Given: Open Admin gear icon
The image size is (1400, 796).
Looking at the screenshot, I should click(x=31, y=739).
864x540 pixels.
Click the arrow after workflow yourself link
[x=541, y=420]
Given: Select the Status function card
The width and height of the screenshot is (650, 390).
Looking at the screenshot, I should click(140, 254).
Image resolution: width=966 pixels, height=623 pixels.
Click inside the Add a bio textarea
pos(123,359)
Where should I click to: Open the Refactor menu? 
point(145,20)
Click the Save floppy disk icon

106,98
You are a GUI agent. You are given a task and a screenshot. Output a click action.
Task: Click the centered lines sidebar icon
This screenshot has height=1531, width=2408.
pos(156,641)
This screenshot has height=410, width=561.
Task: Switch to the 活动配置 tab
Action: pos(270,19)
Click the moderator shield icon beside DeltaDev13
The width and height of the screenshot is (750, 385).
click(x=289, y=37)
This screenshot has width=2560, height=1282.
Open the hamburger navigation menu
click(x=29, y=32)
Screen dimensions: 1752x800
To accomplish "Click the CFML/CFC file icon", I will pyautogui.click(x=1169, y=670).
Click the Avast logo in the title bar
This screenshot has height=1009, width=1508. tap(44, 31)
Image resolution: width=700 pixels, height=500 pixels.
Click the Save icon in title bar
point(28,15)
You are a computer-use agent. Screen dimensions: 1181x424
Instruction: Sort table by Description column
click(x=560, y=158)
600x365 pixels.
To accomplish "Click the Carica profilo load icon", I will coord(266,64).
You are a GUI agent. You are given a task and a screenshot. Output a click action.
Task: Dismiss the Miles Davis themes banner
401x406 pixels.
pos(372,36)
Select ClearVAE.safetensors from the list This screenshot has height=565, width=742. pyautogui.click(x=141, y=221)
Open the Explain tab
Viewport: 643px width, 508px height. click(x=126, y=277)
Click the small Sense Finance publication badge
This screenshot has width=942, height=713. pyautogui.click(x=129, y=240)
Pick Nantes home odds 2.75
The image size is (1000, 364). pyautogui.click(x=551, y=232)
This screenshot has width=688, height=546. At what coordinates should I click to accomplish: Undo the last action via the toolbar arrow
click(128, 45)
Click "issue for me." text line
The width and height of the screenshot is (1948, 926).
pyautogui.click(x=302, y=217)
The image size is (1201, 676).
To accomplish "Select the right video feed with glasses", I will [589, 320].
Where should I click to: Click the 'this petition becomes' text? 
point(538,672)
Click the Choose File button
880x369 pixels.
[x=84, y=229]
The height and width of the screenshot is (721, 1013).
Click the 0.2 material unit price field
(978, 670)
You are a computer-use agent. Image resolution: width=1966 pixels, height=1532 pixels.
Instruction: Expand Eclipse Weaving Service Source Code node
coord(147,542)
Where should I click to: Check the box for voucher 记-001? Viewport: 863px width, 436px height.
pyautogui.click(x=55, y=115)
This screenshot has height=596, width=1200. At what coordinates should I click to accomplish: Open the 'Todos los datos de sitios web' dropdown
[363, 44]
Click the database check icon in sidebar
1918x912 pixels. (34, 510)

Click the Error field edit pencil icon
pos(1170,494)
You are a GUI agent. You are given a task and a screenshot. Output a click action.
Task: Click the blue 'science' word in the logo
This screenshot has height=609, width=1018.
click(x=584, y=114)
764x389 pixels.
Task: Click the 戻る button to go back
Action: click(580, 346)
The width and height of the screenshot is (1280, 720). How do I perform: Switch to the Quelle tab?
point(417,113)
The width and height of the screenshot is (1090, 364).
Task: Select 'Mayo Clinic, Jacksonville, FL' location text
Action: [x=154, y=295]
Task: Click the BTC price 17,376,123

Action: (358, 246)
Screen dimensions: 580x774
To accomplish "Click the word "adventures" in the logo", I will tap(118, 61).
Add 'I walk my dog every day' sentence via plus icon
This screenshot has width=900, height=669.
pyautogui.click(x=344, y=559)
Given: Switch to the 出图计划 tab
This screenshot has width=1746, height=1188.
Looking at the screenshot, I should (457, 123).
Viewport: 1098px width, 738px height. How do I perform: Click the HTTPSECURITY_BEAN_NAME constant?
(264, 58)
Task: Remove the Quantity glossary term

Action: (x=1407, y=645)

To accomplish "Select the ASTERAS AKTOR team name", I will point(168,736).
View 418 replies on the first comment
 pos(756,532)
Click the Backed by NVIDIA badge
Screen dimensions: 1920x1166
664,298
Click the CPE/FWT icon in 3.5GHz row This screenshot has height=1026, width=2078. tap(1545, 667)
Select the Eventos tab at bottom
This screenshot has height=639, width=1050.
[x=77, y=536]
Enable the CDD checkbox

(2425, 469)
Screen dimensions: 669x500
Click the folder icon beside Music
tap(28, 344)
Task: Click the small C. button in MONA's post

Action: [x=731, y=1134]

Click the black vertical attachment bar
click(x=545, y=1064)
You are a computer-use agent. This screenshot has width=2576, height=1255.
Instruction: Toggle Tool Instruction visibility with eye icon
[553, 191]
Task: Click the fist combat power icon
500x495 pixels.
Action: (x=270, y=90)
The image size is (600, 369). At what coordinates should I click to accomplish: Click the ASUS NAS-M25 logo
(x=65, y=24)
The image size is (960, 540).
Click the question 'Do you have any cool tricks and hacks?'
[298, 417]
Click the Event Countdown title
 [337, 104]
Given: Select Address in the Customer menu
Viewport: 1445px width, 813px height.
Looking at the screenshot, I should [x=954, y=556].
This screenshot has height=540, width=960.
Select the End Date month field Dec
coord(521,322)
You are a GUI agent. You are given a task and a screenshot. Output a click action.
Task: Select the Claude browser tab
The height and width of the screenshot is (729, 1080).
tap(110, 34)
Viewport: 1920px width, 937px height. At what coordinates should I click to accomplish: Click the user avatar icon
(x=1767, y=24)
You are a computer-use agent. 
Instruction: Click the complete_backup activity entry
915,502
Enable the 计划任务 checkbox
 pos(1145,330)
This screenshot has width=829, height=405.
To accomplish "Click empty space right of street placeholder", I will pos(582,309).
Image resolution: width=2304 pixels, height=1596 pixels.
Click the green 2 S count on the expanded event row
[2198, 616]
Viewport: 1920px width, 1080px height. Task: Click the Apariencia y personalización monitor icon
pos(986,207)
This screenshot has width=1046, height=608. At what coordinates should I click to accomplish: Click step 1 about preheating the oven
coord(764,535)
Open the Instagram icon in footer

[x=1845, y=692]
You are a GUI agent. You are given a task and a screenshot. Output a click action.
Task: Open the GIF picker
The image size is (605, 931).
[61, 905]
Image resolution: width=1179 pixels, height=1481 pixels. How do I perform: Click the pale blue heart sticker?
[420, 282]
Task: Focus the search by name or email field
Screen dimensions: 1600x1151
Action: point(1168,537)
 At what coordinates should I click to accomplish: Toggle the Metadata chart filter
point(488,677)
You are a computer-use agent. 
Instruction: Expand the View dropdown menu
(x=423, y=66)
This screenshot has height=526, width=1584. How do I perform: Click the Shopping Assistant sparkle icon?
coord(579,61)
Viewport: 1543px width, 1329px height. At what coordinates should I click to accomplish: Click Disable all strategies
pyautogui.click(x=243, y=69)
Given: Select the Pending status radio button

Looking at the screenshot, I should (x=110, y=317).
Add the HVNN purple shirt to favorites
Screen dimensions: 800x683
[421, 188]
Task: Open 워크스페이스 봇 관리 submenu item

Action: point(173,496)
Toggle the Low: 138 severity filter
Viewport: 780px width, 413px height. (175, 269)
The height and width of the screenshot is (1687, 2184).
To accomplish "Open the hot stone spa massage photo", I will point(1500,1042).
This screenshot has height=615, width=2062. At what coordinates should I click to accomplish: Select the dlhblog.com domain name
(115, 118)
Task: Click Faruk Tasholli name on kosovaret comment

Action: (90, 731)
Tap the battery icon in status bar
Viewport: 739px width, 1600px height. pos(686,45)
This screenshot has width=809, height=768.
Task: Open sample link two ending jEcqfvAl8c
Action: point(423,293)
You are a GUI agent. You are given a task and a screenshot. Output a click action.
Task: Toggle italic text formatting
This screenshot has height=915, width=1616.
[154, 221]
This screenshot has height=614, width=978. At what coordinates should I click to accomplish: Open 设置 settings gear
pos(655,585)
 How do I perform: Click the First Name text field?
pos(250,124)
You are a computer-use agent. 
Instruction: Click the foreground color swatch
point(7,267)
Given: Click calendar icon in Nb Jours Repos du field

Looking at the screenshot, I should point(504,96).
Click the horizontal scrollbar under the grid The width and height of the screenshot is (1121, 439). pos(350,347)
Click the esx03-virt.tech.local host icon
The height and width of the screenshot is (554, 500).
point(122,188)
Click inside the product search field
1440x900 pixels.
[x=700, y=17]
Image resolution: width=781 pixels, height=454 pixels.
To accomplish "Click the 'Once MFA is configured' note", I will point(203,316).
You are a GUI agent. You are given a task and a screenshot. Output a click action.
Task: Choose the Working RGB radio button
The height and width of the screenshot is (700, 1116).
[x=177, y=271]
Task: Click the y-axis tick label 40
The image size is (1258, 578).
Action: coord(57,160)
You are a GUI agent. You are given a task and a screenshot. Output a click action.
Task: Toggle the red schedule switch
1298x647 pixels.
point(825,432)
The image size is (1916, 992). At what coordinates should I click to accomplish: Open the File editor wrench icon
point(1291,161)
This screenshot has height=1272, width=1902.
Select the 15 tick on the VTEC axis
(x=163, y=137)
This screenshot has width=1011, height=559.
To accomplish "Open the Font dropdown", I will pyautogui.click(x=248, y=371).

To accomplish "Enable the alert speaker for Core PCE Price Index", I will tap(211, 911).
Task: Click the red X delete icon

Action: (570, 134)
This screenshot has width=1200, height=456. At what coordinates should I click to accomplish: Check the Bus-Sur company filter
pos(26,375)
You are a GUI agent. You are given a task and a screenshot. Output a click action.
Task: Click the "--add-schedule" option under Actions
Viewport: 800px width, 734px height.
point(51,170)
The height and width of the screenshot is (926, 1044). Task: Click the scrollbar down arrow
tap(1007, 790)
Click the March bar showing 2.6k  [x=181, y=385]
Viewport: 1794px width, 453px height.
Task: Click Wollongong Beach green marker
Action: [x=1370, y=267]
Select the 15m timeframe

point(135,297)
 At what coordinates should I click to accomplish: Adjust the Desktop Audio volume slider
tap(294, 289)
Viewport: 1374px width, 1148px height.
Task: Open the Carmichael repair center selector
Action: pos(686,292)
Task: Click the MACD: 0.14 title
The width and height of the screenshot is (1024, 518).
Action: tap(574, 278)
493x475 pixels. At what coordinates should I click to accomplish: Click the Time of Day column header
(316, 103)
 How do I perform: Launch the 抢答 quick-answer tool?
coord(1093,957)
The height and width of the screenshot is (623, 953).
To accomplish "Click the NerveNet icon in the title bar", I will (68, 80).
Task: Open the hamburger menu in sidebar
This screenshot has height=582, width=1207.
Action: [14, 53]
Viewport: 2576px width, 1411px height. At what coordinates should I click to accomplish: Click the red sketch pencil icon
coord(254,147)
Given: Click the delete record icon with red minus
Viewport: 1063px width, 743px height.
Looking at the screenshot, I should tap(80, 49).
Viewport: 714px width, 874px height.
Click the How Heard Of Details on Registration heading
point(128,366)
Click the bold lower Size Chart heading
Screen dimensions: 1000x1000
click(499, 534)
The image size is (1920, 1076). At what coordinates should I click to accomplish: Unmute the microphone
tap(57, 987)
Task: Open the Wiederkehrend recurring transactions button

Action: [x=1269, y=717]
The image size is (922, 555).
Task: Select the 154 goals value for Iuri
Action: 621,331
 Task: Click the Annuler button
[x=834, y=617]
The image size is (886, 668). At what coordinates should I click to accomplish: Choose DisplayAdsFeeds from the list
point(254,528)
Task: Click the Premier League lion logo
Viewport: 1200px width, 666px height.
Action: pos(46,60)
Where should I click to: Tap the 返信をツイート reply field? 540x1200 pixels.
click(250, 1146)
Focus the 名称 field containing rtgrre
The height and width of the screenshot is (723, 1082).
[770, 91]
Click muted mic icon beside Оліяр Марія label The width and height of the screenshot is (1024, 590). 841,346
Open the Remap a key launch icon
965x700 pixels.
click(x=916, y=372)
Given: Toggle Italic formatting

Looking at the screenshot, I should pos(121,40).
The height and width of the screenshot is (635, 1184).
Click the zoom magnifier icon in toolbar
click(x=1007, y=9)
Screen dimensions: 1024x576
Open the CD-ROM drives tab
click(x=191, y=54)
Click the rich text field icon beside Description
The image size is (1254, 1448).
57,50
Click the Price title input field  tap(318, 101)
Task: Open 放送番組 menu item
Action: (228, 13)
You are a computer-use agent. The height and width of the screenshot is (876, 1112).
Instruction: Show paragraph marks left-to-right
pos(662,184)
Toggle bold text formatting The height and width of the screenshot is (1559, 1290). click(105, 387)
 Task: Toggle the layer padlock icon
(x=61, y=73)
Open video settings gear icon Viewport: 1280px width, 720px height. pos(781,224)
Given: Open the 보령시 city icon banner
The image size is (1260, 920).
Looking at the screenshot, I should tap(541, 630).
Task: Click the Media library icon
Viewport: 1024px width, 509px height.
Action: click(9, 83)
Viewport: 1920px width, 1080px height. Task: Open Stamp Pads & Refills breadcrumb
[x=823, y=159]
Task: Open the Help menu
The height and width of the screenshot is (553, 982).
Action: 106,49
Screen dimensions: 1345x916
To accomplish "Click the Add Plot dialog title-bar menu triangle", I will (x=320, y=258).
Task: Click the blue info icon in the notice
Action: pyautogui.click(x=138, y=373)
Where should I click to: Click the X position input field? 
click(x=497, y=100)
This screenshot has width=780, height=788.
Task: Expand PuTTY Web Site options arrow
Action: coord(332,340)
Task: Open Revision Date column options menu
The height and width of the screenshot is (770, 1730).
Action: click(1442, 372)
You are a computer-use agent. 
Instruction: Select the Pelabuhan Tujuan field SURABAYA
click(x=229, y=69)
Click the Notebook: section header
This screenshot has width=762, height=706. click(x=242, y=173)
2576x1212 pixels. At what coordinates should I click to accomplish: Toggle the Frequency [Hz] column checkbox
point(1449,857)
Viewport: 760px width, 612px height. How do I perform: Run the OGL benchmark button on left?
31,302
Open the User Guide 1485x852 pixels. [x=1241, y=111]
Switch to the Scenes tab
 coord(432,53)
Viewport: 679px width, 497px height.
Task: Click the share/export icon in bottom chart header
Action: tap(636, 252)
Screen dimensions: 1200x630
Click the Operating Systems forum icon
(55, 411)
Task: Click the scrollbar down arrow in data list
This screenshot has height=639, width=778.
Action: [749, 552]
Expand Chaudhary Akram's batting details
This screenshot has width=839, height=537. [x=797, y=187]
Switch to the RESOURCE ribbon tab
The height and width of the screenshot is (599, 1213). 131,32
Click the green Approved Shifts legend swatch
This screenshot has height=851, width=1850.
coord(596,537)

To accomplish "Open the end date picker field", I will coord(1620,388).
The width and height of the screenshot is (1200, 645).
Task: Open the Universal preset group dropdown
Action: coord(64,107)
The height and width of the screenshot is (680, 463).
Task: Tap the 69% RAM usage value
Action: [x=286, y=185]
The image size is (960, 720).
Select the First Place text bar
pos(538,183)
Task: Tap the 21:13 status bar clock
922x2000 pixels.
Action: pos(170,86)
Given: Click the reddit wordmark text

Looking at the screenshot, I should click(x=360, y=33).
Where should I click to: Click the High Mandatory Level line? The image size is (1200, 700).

______________________________

What you need to do: From the material above, pull out every line that contains the string "pyautogui".

Solution for this problem:
To accomplish "Click the CFML/CFC file icon", I will pyautogui.click(x=1169, y=670).
Select ClearVAE.safetensors from the list This screenshot has height=565, width=742. pyautogui.click(x=141, y=221)
This screenshot has width=942, height=713. pyautogui.click(x=129, y=240)
The image size is (1000, 364). pyautogui.click(x=551, y=232)
pyautogui.click(x=302, y=217)
pyautogui.click(x=55, y=115)
pyautogui.click(x=344, y=559)
pyautogui.click(x=243, y=69)
To accomplish "Open the Font dropdown", I will pyautogui.click(x=248, y=371).
Action: pyautogui.click(x=138, y=373)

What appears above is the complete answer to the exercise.